Wallets labeled Smart Money are addresses that have historically shown high efficiency in certain actions: whether providing liquidity, trading on decentralized exchanges (DEX), participating in NFT projects, mining, and much more. Each such wallet is assigned a corresponding tag based on its activity and profitability.
Nansen also provides aggregate analytics on the "smart money" segment: you can find out which assets these addresses are buying, holding, or selling, as well as see which wallets showed the highest returns over various time intervals. This helps identify trends and potential entry points.
Monitoring the actions of crypto whales is one of the most important tools for any investor seeking to understand the real state of affairs in the market. Unlike technical analysis or reading news, on-chain analytics allows for tracking how large capitals move, and this often gives an early signal about upcoming market movements.

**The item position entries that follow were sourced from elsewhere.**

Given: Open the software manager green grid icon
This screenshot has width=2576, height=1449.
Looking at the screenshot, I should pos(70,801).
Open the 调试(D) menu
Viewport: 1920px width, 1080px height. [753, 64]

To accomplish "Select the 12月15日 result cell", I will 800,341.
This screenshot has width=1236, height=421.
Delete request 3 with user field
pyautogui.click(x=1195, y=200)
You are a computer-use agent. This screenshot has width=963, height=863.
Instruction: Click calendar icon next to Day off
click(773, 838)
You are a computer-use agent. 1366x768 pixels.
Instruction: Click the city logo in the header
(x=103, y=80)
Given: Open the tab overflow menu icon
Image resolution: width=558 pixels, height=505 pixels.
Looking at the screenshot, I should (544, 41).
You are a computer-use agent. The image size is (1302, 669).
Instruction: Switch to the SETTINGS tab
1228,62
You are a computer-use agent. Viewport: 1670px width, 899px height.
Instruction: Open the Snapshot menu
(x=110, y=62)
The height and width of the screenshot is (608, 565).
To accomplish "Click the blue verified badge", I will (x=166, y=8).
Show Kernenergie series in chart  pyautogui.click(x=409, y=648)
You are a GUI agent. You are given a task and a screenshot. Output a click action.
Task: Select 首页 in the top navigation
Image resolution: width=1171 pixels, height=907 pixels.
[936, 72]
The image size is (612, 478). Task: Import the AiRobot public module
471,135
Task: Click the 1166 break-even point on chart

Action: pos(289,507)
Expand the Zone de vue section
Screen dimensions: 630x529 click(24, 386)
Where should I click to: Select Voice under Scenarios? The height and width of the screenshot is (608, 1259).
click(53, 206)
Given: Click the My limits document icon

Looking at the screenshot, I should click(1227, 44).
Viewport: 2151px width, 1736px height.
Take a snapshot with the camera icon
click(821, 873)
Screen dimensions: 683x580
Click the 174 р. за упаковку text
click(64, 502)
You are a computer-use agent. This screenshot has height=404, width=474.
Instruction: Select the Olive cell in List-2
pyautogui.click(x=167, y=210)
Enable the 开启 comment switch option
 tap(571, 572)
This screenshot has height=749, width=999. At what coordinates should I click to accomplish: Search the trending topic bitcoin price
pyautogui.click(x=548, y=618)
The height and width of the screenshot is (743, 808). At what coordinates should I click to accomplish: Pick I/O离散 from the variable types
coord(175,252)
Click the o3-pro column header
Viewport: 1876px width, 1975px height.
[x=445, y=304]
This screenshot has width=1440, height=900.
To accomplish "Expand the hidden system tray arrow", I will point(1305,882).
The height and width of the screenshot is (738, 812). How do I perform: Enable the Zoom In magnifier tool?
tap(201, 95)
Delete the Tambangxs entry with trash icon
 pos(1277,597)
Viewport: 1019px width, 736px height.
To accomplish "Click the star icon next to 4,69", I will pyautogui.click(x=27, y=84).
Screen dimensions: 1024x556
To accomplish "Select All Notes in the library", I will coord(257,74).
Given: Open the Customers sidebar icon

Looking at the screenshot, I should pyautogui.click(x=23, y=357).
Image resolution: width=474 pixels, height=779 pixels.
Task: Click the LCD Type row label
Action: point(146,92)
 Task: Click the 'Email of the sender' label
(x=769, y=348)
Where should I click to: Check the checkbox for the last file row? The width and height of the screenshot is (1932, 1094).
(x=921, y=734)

Arbitrage Scanner clients, thanks to on-chain analysis, gain access to powerful analytics that were previously available only to professional market participants. With its help, one can not only track large transactions but also build logical connections between wallets, understand the motivation behind the actions of large holders, and, most importantly, make more informed investment decisions. Hurry to join the team and become one of those who can find the coveted "gem."
However, despite all the benefits, it is important to remember: the actions of crypto whales are not always a guide to action. They can make mistakes, participate in manipulations, or promote scam tokens. Therefore, it is best to use their behavior as an additional source of information, combining it with personal analysis, fundamental data, and common sense.